• _Excerpted records_:
┌──

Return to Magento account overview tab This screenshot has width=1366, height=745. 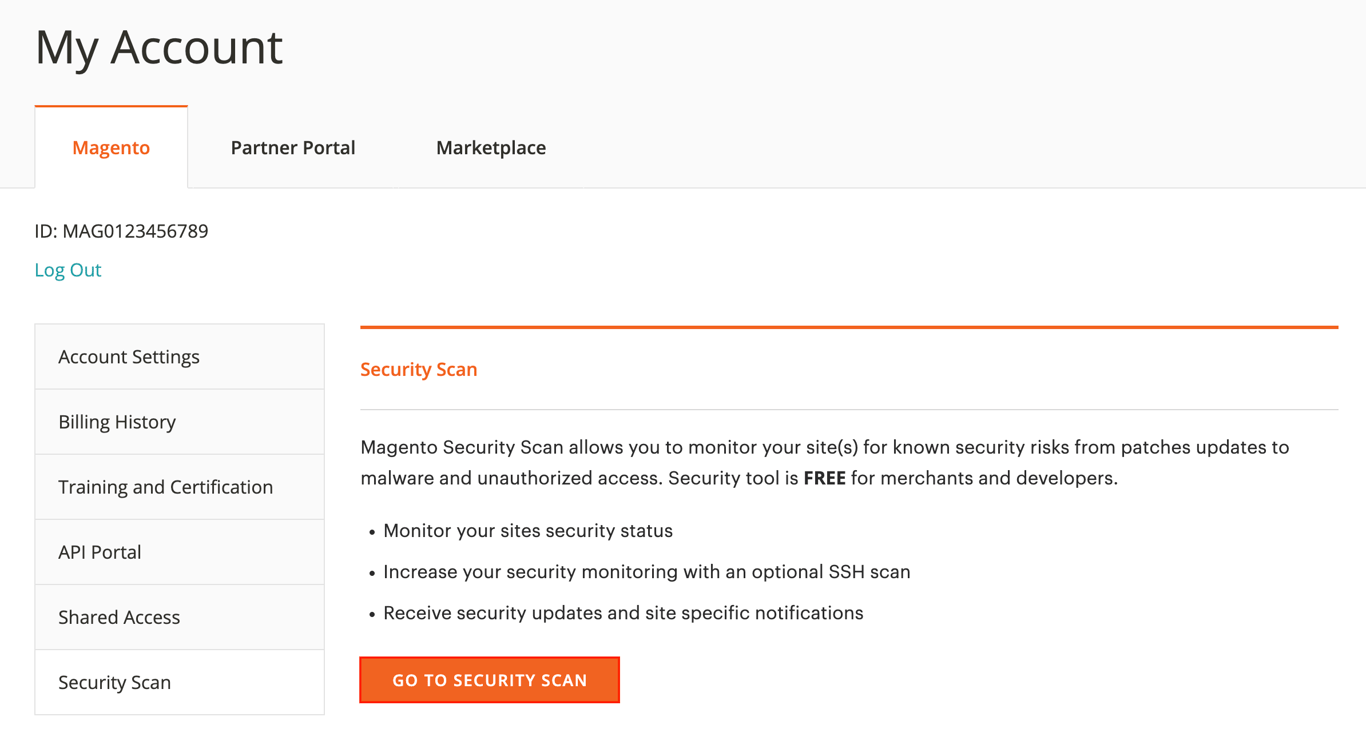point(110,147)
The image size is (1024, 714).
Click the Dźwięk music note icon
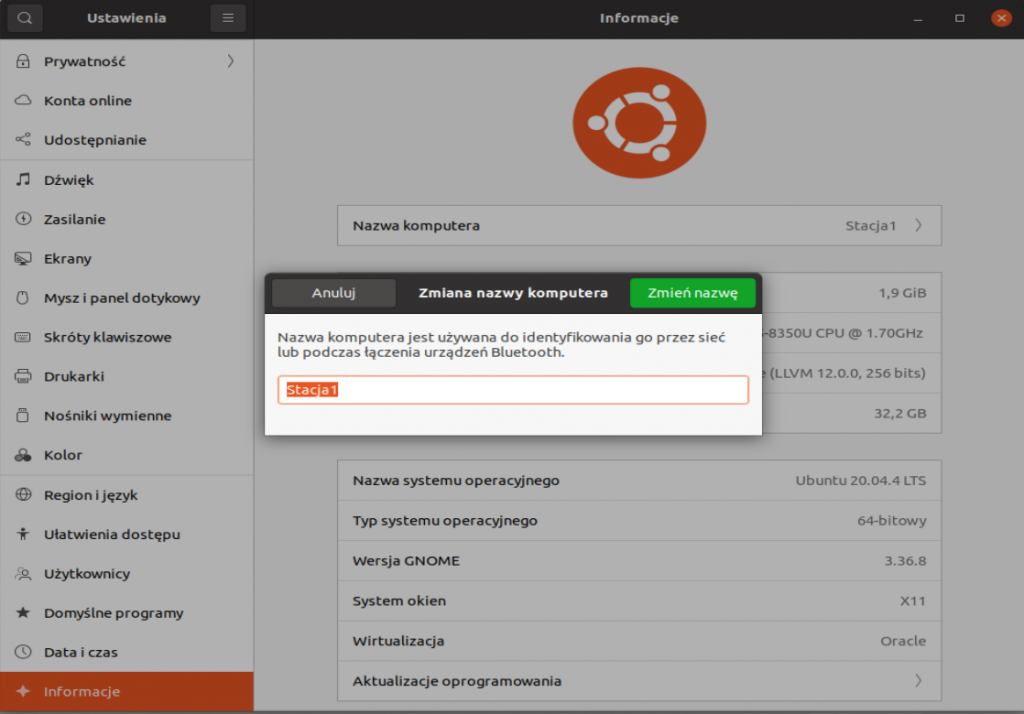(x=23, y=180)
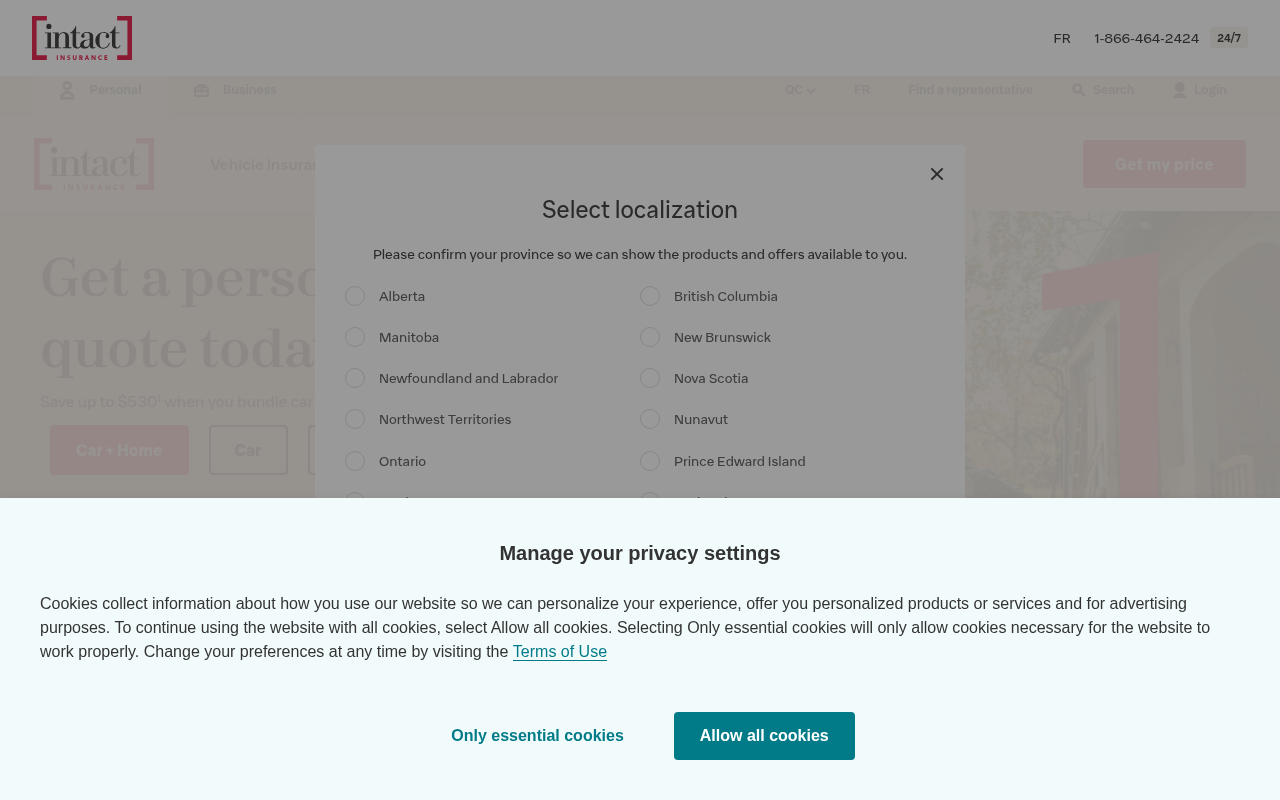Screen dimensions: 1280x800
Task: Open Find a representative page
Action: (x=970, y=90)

└──

• _Work required_:
Return, unchanged and without the pictures, every line of the data above from the one containing "The image size is (1024, 714)." through the last line, inclusive.

• _Response to this task_:
The image size is (1024, 714).
Click the Dźwięk music note icon
(x=23, y=180)
Screen dimensions: 1280x800
Task: Open Find a representative page
Action: (x=970, y=90)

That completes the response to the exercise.